Fort logiquement, on annonce donc un coût plus faible, un coût réduit. On fera plus vite, on évitera la sur-qualité (grand mot, dans l’ingénierie à une époque, c’est toujours sympa une centrale nucléaire construite sans sur-qualité). Mais surtout, on optimisera. La durée, la qualité, les ressources, les sous-traitants… Et tout le monde optimise, en quête de la solution miracle. Parce qu’effectivement, c’est compliqué de dire qu’on fait juste moins bien. Que ce soit de délocaliser des usines dans des pays à bas coût de main d’œuvre (moins bien humainement), de recourir à des sous-traitants à prix cassés pour lesquels la qualité peut être remise en question, ou tout simplement de faire objectivement moins bien car moins de temps pour le travail, pour le vérifier, le relire.
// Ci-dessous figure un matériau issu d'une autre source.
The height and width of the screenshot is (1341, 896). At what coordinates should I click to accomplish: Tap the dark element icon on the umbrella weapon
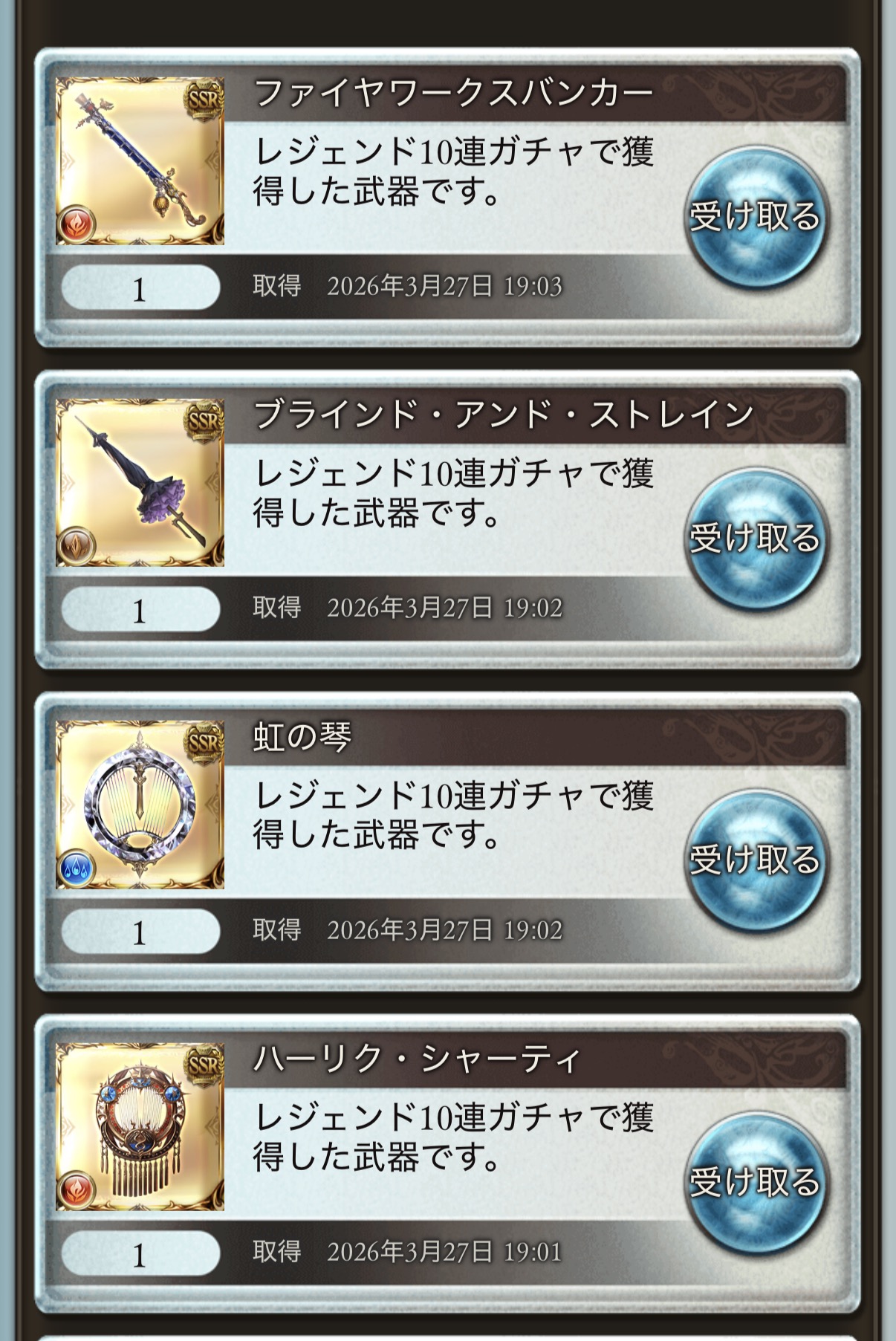[77, 547]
Petit aparté néanmoins, pour moi relativement nécessaire. Il subsiste, dans beaucoup de domaines et à beaucoup de niveaux un grand nombre de personnes qui font très correctement leur travail, malgré les délais, malgré les conditions, et faire moins bien qu’idéal son travail ne signifie certainement pas le faire mal, ou le bâcler.
Bon, donc si le fait de réaliser un travail devient de plus en plus risqué, compliqué, contraint, et qu’il faut constamment ‘optimiser’, alors que faire ?
C’est finalement assez simple, changer de paradigme, et beaucoup d’entreprise l’ont compris. Plutôt que de vendre de la réalisation, on vend de l’optimisation. On vend des services pour réaliser mieux, plus vite, moins cher. C’est moins contraint, c’est moins risqué, c’est plus vendeur. Et, en conséquence, une fois que cette vision a bien percolé, ou a basculé tout doucement dans une société où les moyens ont remplacé les fins. Un galaxie d’outils sans finalité, perpétuellement inadaptés à des objectifs jamais définis, pour réaliser le rêve d’un projet sans coût que l’on ne réalisera de toute façon jamais. Ce qui ne veut pas dire pour autant que les projets sont bien gérés, ils le sont au contraire généralement plutôt mal, mais c’est un autre débat.
On consacre donc une quantité considérable de temps, de moyens et d’énergie pour rendre les projets plus acceptables, économiquement parlant notamment, alors même qu’il y en eut rarement aussi peu. On prouve des concepts, on développe des outils, tout entier consacrés à cet objectif de réduire les coûts, de compresser encore un peu plus les plannings, d’afficher qu’on agit alors même que rien ne change. En somme, tout se passe comme si tous les projets se jouaient à la décision initiale. On étudie, on planifie, on demande de plus en plus d’efforts pour justifier de la pertinence du projet, il lui faut être innovant, rentable, efficace. Et puis plus rien, plus de moyens pour la réalisation, plus de vision, plus d’objectifs. Des projets comme vecteurs spéculatifs ne débouchant en réalité sur rien de précis, l’apogée en d’autres mots, d’une vision court-termiste, voire d’une vision non-termiste.
Pas vraiment de conclusion positive cette fois-ci, juste une nécessité, celle de projets concrets, pour lesquels, pour une fois, l’objectif ne sera pas de faire moins cher, ou plus vite, mais de faire.